§ **SET TASK 1**: According to the blog post, in what year did Charles first kiss Camilla on the cheek in public?
§ **SET TASK 2**: Rewrite the paragraph of the blog post that begins "Here we have the future governor of the Church of England" as a shorter summary that keeps its main facts.
§ **SET TASK 3**: Translate this sentence from the blog post into Spanish: "Henry would go through six marriages, two on the heels of divorces."

§ **EXTRACT TO READ**:
« Blame it on Dora | Main | Nancy Reagan Had Astrologers.. »
August 13, 2003
Links Galore
CT Weblog has more links than you could ever want on reactions to last week's Episcopal convention
A reader, by the way, would like to know of any Lutheran blogs that are reporting on the ELCA convention this week in Milwaukee. I've not seen any word of any...post if you have information!
And while we're being all ecumenical, here's a piece from Canada's National Post commenting on the little-noticed news bit that Charles and Camilla are apparently cohabitating:
.
Trust the Brits to blithely accept news that the heir to the throne is living in what used to be called "sin" while getting all worked up in 2001 when Charles kissed Camilla on the cheek in public for the first time. Last week, Royal aides didn't even balk when confirming that Mrs. Parker Bowles and the Prince of Wales have connecting bedrooms.The ironies, and hypocrisies, are so rich one does not know where to begin.
Here we have the future governor of the Church of England, as Charles would be when named king, living in a domestic relationship without paper or clergy with a woman with whom he committed adultery. And the reason for that arrangement, in part, is the Church's longtime position, reversed in 2001, that forbids divorced people with spouses who are still alive from marrying in the Church.
Yet this is the same Church founded by Henry the VIII in the 16th century as an offshoot of the Roman Catholic Church so that he could trade in Catherine of Aragon for Anne Boleyn. Unfortunately for Anne, the monarch later realized that beheading unwanted wives was much more convenient than divorce court. Henry would go through six marriages, two on the heels of divorces. Had he been alive today he could have avoided the muss by having the Catholic Church issue annulments so he could remarry, something it commonly does despite its avowed anti-divorce stance
Well, let's first correct the inaccuracy. It was, indeed an annulment that Henry was seeking, not a "divorce." Catherine had been married to his brother, who died. When Catherine failed to produce a male heir and also started getting old, Henry went back to the beginnings of their marriage, which had only been possible because they had granted a dispensation from the Levitical prohibition against a brother marrying his brother's widow. Henry basically wanted an annulment on the grounds that the dispensation shouldn't have been granted in the first place.

§ **DATASET ROWS**:
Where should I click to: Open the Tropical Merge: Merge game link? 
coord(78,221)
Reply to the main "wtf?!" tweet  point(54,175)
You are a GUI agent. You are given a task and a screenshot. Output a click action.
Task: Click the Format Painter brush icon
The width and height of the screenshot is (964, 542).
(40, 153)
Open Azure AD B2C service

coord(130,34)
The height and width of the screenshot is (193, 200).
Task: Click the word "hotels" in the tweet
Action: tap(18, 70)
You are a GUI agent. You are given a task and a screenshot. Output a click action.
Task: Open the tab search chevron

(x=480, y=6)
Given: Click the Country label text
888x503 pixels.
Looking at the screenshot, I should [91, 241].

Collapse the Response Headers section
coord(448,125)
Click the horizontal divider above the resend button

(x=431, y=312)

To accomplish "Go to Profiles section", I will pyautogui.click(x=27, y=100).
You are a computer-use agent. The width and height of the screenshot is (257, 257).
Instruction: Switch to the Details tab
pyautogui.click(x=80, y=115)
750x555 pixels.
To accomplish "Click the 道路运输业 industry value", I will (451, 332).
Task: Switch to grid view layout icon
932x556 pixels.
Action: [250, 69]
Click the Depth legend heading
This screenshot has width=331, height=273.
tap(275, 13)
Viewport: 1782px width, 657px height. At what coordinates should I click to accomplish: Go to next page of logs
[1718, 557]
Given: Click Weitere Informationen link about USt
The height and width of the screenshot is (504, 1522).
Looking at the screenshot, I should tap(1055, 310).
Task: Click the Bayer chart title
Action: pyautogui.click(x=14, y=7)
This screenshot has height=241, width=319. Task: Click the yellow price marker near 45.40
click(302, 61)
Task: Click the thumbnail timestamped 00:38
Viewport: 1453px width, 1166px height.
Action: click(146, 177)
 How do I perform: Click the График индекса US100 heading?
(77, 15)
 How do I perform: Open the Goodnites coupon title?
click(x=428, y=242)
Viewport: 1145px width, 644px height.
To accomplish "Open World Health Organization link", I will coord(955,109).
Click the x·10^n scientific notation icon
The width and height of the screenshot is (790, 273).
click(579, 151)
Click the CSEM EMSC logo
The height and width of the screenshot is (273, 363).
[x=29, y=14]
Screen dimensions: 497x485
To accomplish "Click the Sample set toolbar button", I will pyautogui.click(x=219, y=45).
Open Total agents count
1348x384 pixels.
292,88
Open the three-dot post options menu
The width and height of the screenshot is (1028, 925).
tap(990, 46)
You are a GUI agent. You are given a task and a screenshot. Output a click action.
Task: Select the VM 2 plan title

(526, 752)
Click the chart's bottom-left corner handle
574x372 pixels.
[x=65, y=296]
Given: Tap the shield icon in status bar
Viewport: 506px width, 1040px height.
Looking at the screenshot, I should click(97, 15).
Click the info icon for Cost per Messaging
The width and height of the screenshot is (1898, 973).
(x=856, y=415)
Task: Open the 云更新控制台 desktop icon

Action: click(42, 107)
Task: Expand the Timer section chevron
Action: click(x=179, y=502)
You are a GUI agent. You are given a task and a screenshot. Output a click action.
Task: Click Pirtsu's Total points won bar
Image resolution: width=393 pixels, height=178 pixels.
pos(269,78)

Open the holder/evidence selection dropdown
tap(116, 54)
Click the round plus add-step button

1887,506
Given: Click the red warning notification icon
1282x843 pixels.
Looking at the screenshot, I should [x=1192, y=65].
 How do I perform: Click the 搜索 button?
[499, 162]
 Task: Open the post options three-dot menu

§ **FULL RESPONSE 1**: 2001

§ **FULL RESPONSE 2**: Charles, who would govern the Church of England once named king, lives with a woman with whom he committed adultery, without marriage or clergy. This arrangement stems partly from the Church's longtime rule, reversed in 2001, that divorced people with living spouses could not marry in the Church.

§ **FULL RESPONSE 3**: Enrique pasaría por seis matrimonios, dos de ellos inmediatamente después de divorcios.